*** Records provided Section Begins ***
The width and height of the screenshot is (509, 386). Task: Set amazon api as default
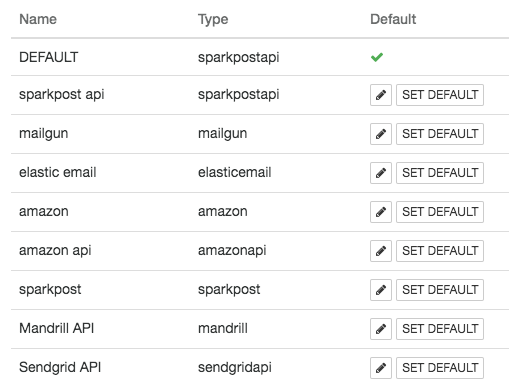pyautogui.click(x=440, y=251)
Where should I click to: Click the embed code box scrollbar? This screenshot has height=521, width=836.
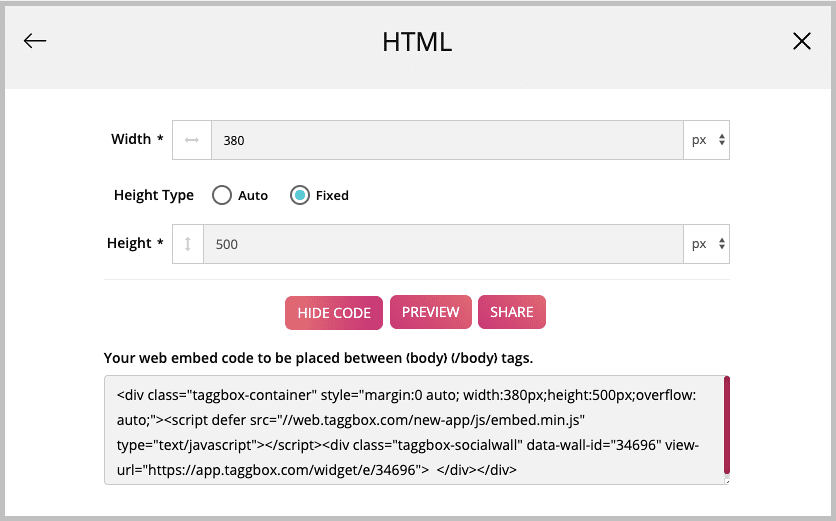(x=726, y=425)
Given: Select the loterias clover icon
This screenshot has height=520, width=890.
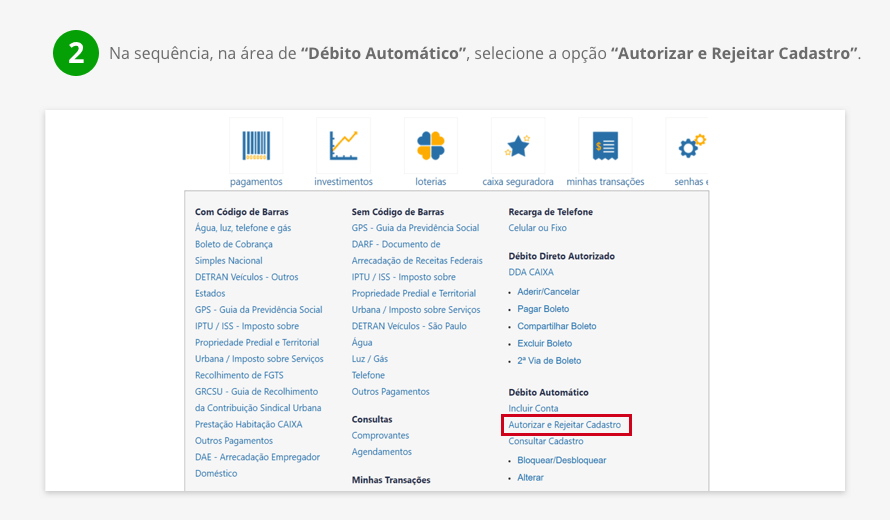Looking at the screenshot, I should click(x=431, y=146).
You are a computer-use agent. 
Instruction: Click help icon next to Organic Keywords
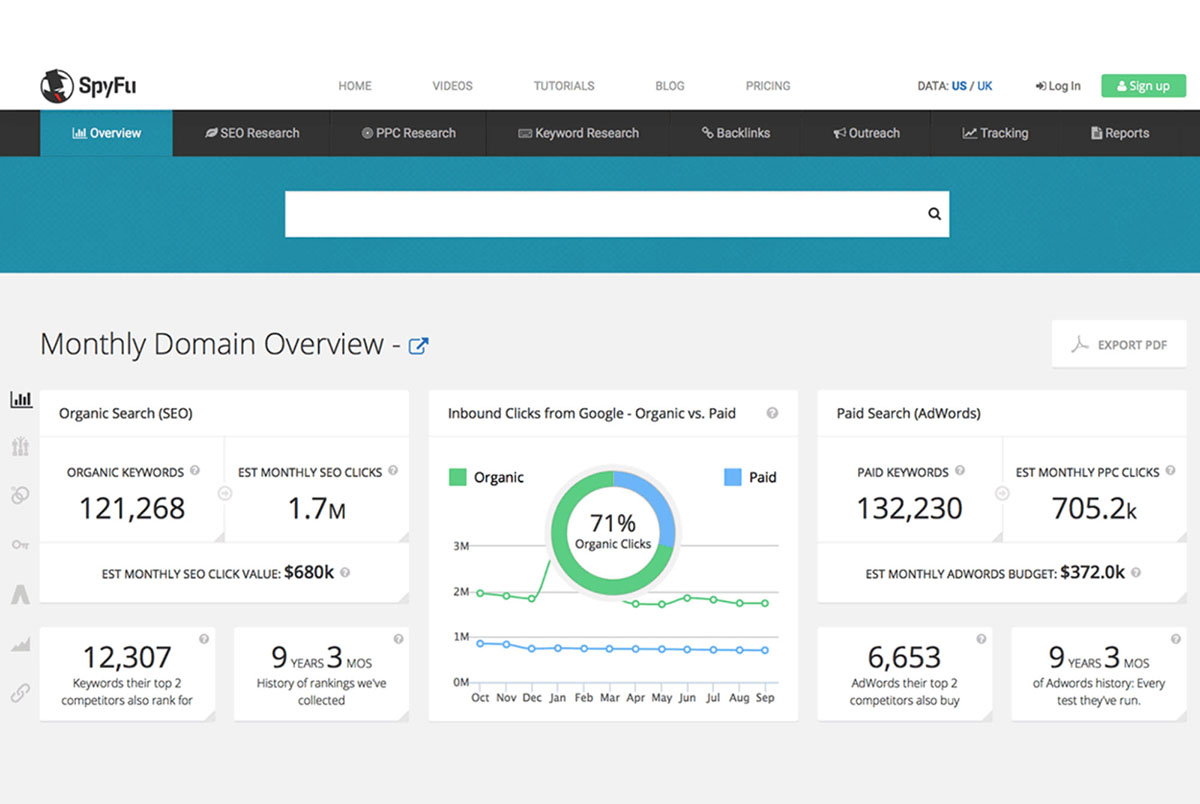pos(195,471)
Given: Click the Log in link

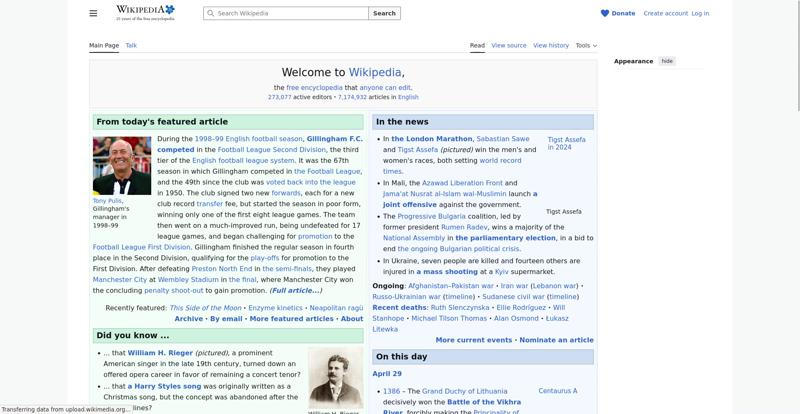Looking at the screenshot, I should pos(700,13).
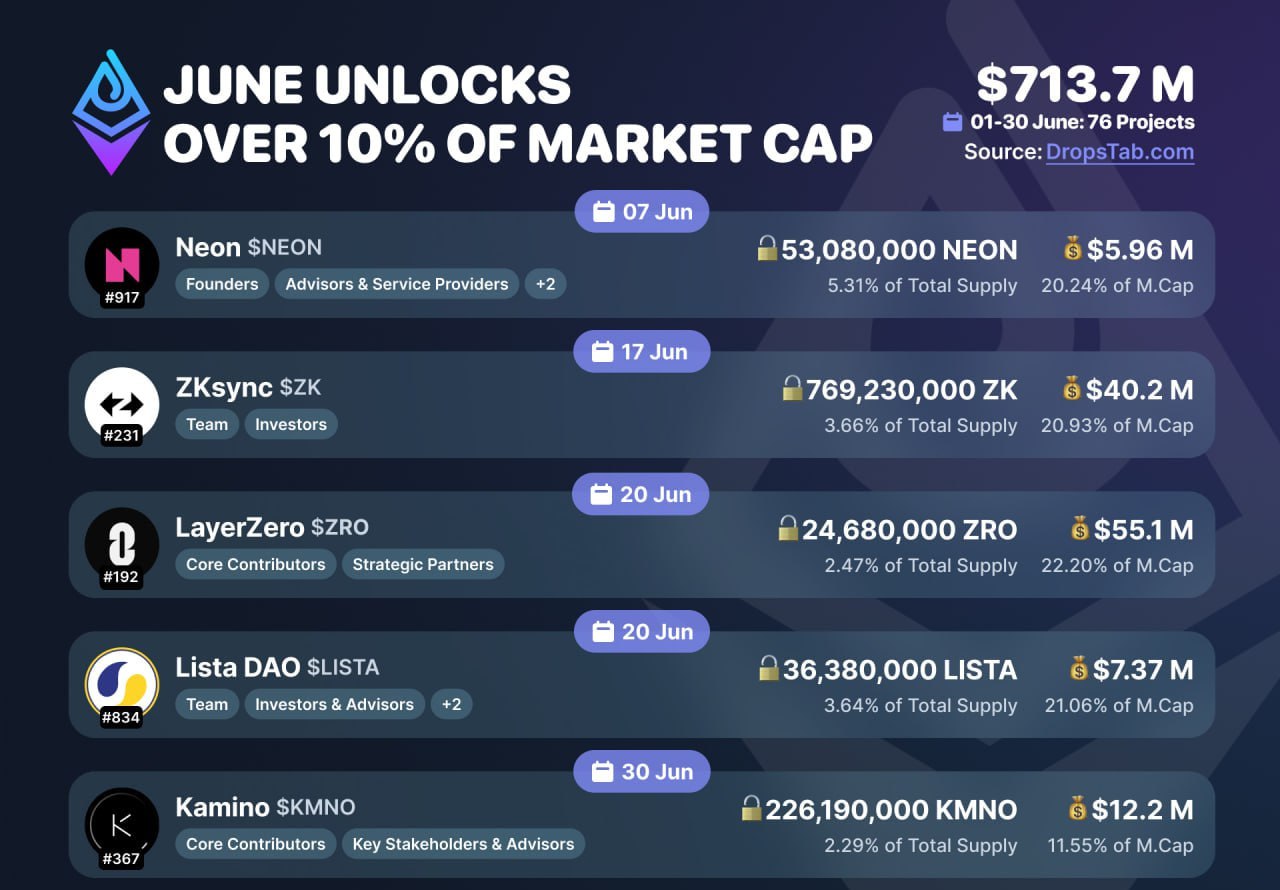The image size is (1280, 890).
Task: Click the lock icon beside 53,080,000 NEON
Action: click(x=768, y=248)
*** Records provided Section Ends ***
_Exercise details_
Return all of the material exactly, without pictures.

_Finished task_
The width and height of the screenshot is (509, 386). Task: Set amazon api as default
pyautogui.click(x=440, y=251)
Where should I click to: Click the embed code box scrollbar? This screenshot has height=521, width=836.
(x=726, y=425)
Given: Select the loterias clover icon
This screenshot has height=520, width=890.
Looking at the screenshot, I should click(x=431, y=146).
You are a computer-use agent. 
Instruction: Click help icon next to Organic Keywords
pos(195,471)
Given: Click the Log in link

Looking at the screenshot, I should pos(700,13).
The image size is (1280, 890).
Task: Click the lock icon beside 53,080,000 NEON
Action: click(x=768, y=248)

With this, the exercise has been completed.